▶ _TASK LIST_
[1] Return the passage of the Grades 4–5 writing rubric page from "Verified against official" to "area of writing.", word for word.
[2] In the Grades 4–5 writing rubric page, which three things does the opening summary say the complete scoring guide includes?
[3] Continue the Grades 4–5 writing rubric page from the point where it stops.

Official scoring guide
New York Regents Grades 4–5 4 scoring criteria Holistic rubric 4 pts total

NY State Grades 4–5 Writing Evaluation Rubric

Complete scoring guide for the NY State Grades 4-5 Writing Evaluation Rubric. All four criteria, every score point, every descriptor extracted verbatim from the 2021 NYSED Educator Guide to the Grades 3-8 English Language Arts Tests.

Verified against official source Last updated May 2026
01 Overview

What this rubric measures

The NY State Grades 4–5 Writing Evaluation Rubric is the official scoring guide used to evaluate student writing on New York Regents assessments. It is an Holistic rubric that scores responses across 4 distinct criteria, allowing teachers to give precise, targeted feedback on each area of writing.

02 Full rubric

All 4 scoring criteria

Click any criterion to expand its score level descriptors. The language below is taken verbatim from the official New York State Education Department Regents scoring guide.

1
Content and Analysis
0-4 pts
4 pts Essays at this level
  • clearly introduce a topic in a manner that follows logically from the task and purpose
  • demonstrate insightful comprehension and analysis of the text(s)

▶ _MATERIAL_
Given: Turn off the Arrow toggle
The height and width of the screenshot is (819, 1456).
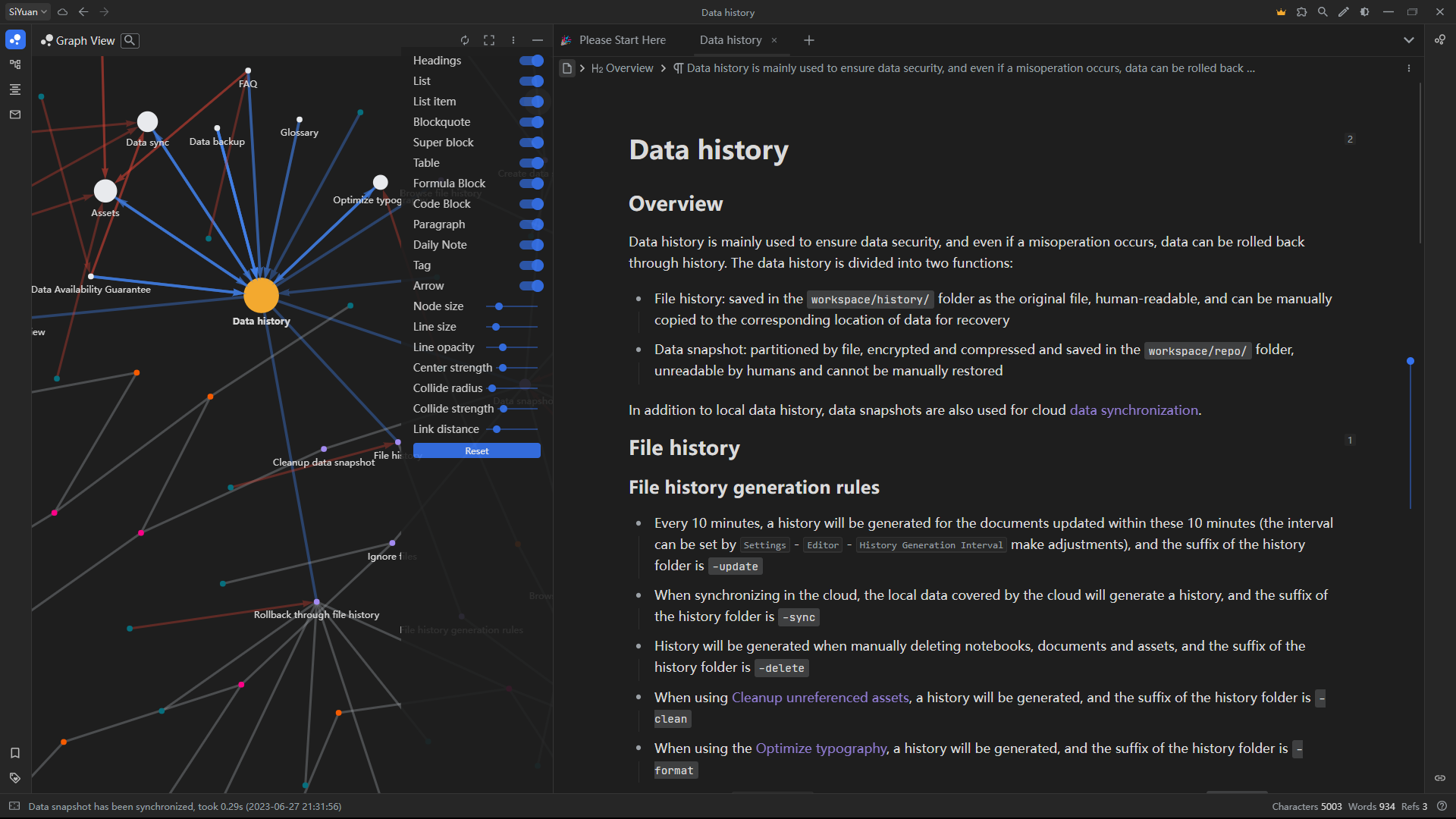Looking at the screenshot, I should (532, 286).
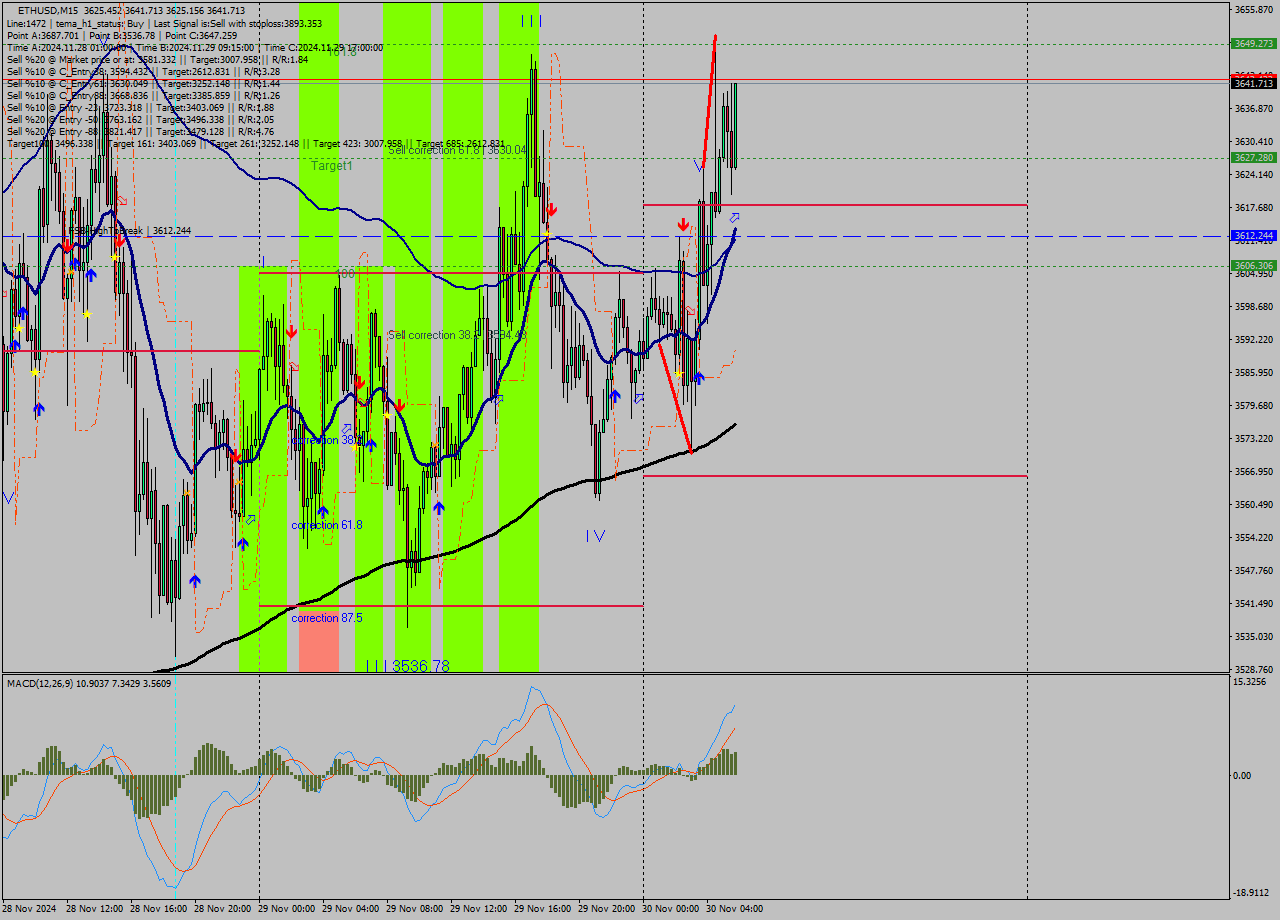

▶ _RESPONSES_
[1]
Verified against official source Last updated May 2026
01 Overview

What this rubric measures

The NY State Grades 4–5 Writing Evaluation Rubric is the official scoring guide used to evaluate student writing on New York Regents assessments. It is an Holistic rubric that scores responses across 4 distinct criteria, allowing teachers to give precise, targeted feedback on each area of writing.

[2] All four criteria, every score point, and every descriptor.

[3]
3 pts Essays at this level
  • clearly introduce a topic in a manner that follows from the task and purpose
  • demonstrate grade-appropriate comprehension and analysis of the text(s)
2 pts Essays at this level
  • introduce a topic in a manner that follows generally from the task and purpose
  • demonstrate a literal comprehension of the text(s)
1 pt Essays at this level
  • introduce a topic in a manner that does not logically follow from the task and purpose
  • demonstrate little understanding of the text(s)
Note Essays at this level
  • demonstrate a lack of comprehension of the text(s) or task

The extent to which the essay conveys ideas and information clearly and accurately in order to support analysis of topics or text(s). Aligned to CCLS W.2 and R.1 to 9.

2
Command of Evidence
0-4 pts
4 pts Essays at this level
  • develop the topic with relevant, well-chosen facts, definitions, concrete details, quotations, or other information and examples from the text(s)
  • sustain the use of varied, relevant evidence
3 pts Essays at this level
  • develop the topic with relevant facts, definitions, details, quotations, or other information and examples from the text(s)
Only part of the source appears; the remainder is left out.